Esse não é o primeiro caso de alegado vazamento. Em 2024, estudantes também denunciaram o vazamento de provas do NEET-UG, apontando fraudes e irregularidades.
A natureza dos protestos
O Partido Popular Barata levou milhares de pessoas às ruas nesta semana. Os jovens pedem a renúncia do ministro da Educação, Dharmendra Pradhan, entre outras demandas. Em Nova Déli, a marcha dirigia-se ao Parlamento indiano, mas foi reprimida pela polícia.
Esse poderia ser mais um caso típico de protestos do que se intitula como “Geração Z”, a exemplo dos que tomaram países como Peru, Paraguai, Quênia, Marrocos e Nepal, em 2025. Mas o caso indiano é mais profundo e exige a superação de rótulos.
A nomenclatura Geração Z “é uma categoria de marketing disfarçada de sociologia”, aponta Vijay Prashad, historiador e jornalista indiano, e diretor do Instituto Tricontinental de Pesquisa Social. “Agrupa a filha de um trabalhador rural e o filho de um bilionário simplesmente por terem nascido no mesmo período.”
O historiador acredita que as reivindicações expõem uma crise social na Índia. “Para milhões de famílias da classe trabalhadora, a prova representa anos de economias, sacrifícios, estudos e esperança.
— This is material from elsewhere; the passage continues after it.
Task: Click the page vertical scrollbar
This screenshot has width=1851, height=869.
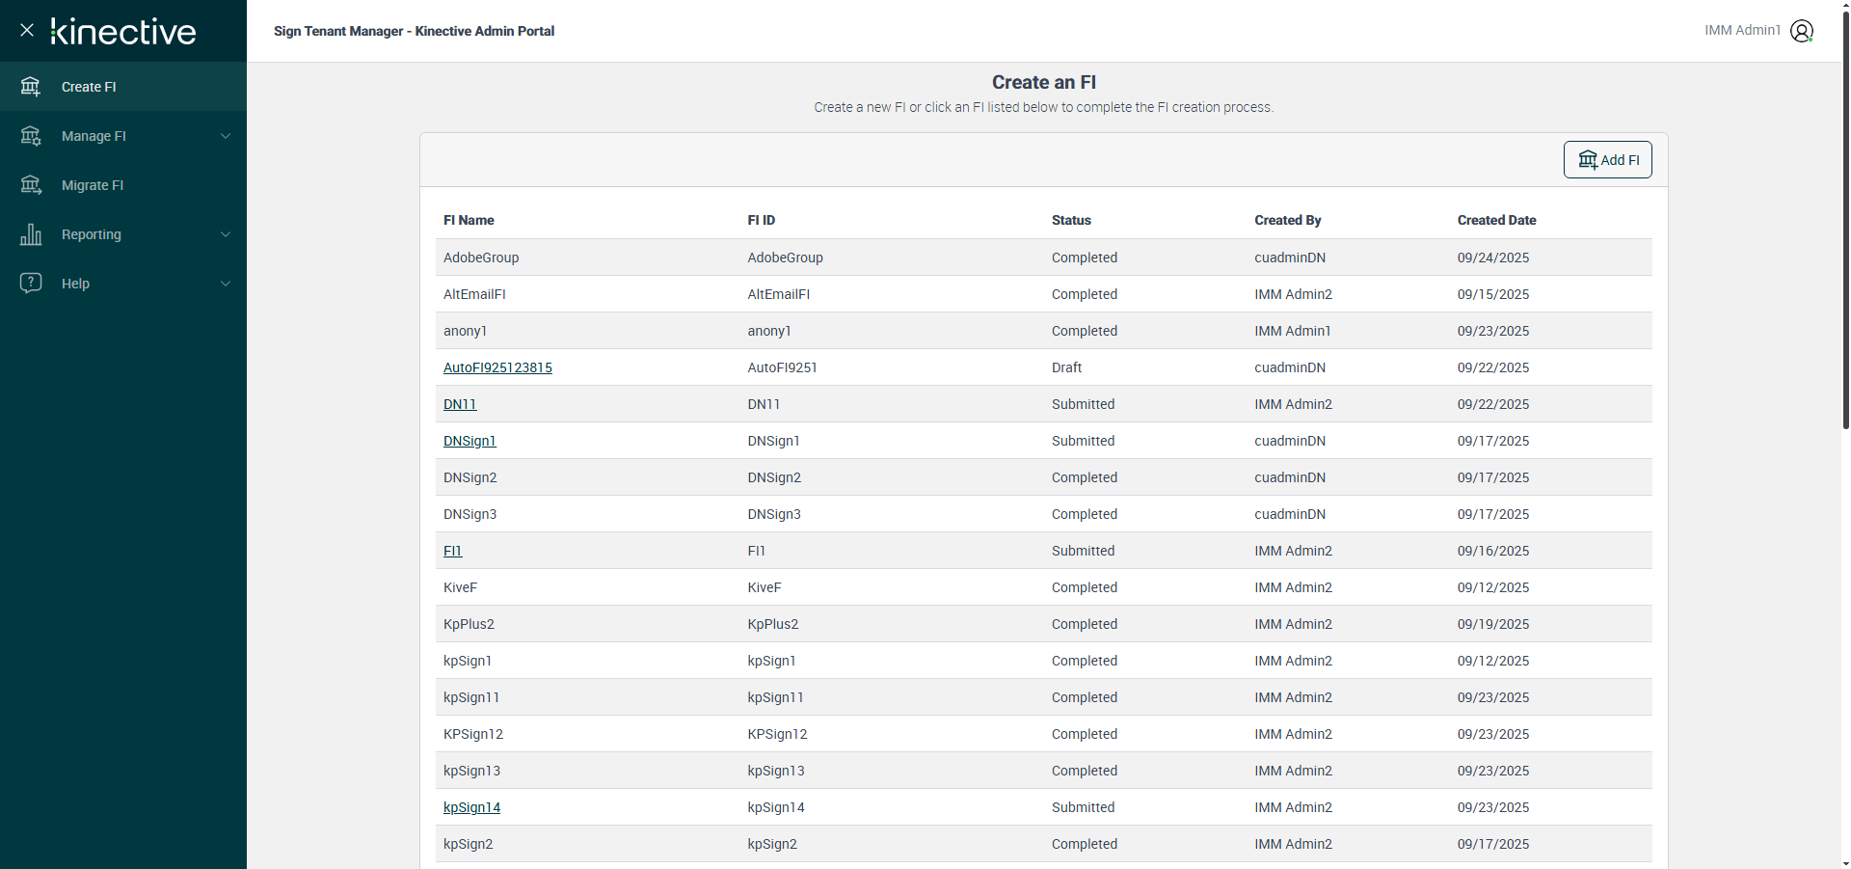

Quando essa prova vaza ou o exame é cancelado, o frágil planejamento financeiro de toda uma família é destruído.”
O movimento cresceu nas redes sociais, lançando mão dos memes, da paródia e do humor autodepreciativo. Mas, até agora, ganhou fôlego nas ruas por meio de Abhjeet Dipke, um estudante da Universidade de Boston. Foi dele a ideia de convidar interessados que preenchessem os seguintes requisitos: desempregados, preguiçosos, “cronicamente online” e capazes de “reclamar profissionalmente”, segundo descrição na plataforma da sigla. Só no Instagram, o partido acumula mais de 24 milhões de seguidores.
Debate entre o presente e o futuro
O rebuliço do incômodo também tem a ver com questões políticas internas. Muitos dos jovens cresceram e rumam à difícil vida profissional de uma Índia governada por Narendra Modi, que está no poder desde 2014.
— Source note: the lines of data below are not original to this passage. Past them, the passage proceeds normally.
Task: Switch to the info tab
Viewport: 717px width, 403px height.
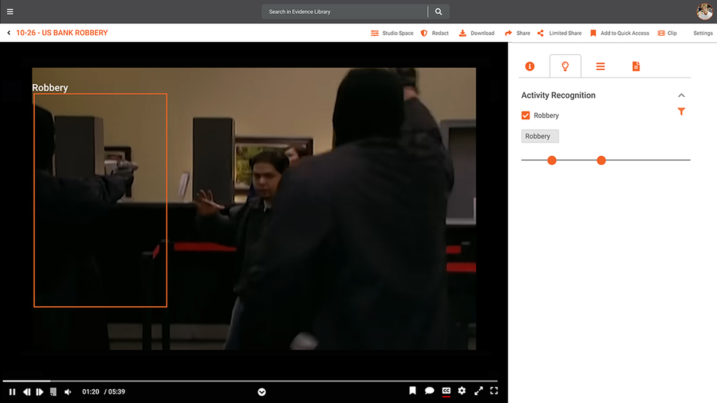Action: coord(529,66)
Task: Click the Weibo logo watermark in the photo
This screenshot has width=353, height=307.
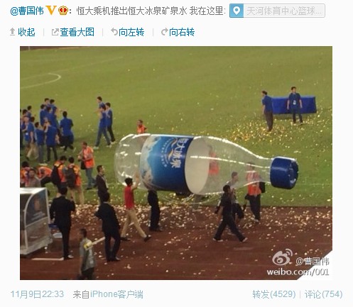Action: (282, 257)
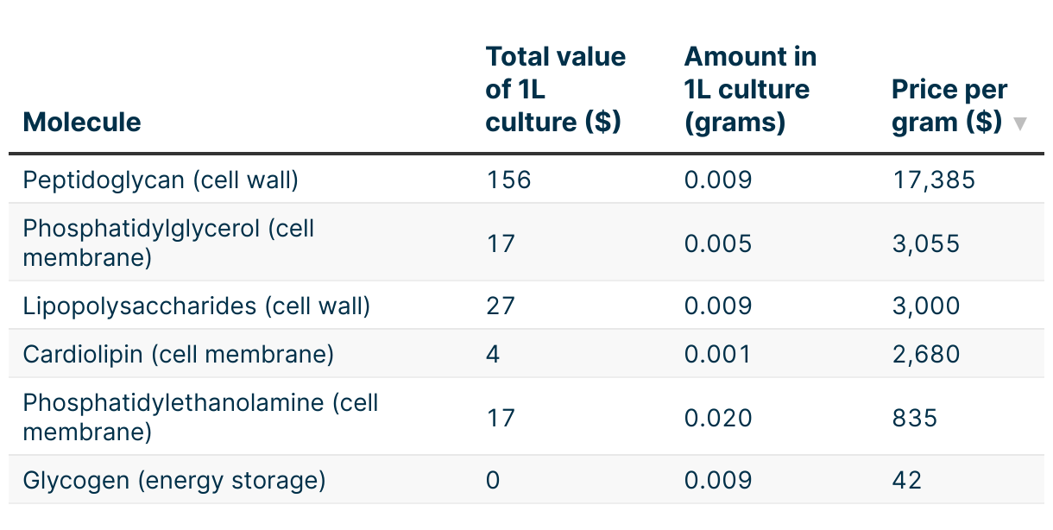Image resolution: width=1053 pixels, height=530 pixels.
Task: Click the 17,385 price value
Action: [933, 180]
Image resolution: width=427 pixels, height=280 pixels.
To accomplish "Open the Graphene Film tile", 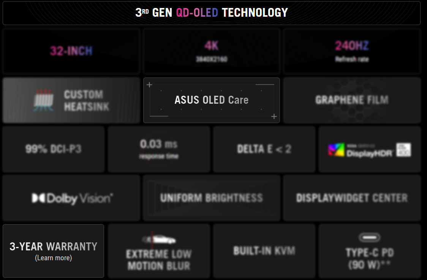I will click(352, 100).
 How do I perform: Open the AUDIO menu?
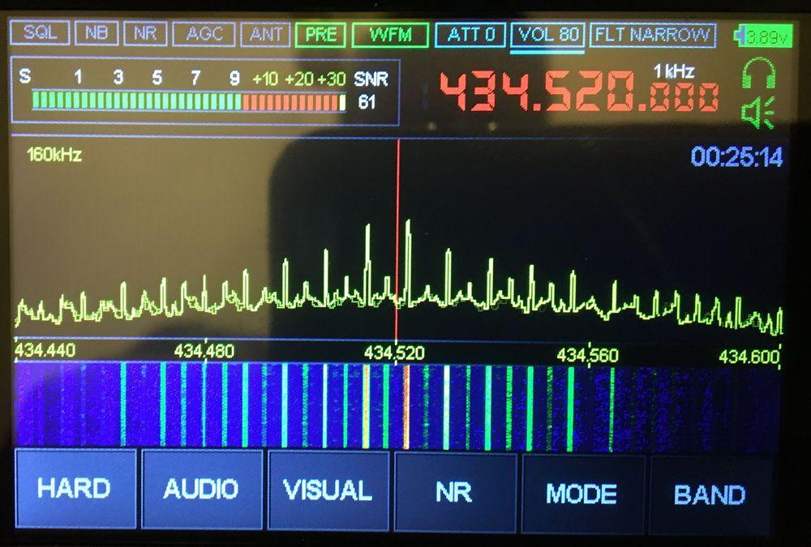[201, 489]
O país está a caminho de se tornar a terceira economia do mundo, com o Produto Interno Bruto (PIB) em expansão: o crescimento foi de 7,5% no ano passado, e a projeção para 2026 é de uma subida de 6,4%, de acordo com o Fundo Monetário Internacional (FMI).
No dia a dia de jovens indianos recém-formados, esses dados parecem distantes. “O capitalismo não consegue integrá-los a uma vida econômica digna. A educação expandiu as aspirações e capacidades dos jovens indianos, mas a economia não ampliou o número de empregos decentes disponíveis para eles”, explica Prashad.
Nas ruas, as forças policiais reagiram com gás lacrimogêneo e cassetetes. As autoridades também retiraram à força o ativista Sonam Wangchuk das ruas e internaram-no. Ele tinha aderido ao protesto e iniciado greve de fome. O movimento pede a libertação de Wangchuck.
As próximas semanas deverão dizer se a espontaneidade do movimento será transformada em poder político consolidado. O tom despojado, por si só, “não poderá superar o poder estabelecido”, alerta Prashad. Para ele, a força duradoura “dependerá da capacidade de vincular a reforma do sistema de exames à luta por emprego, educação pública, direitos trabalhistas e redistribuição econômica”.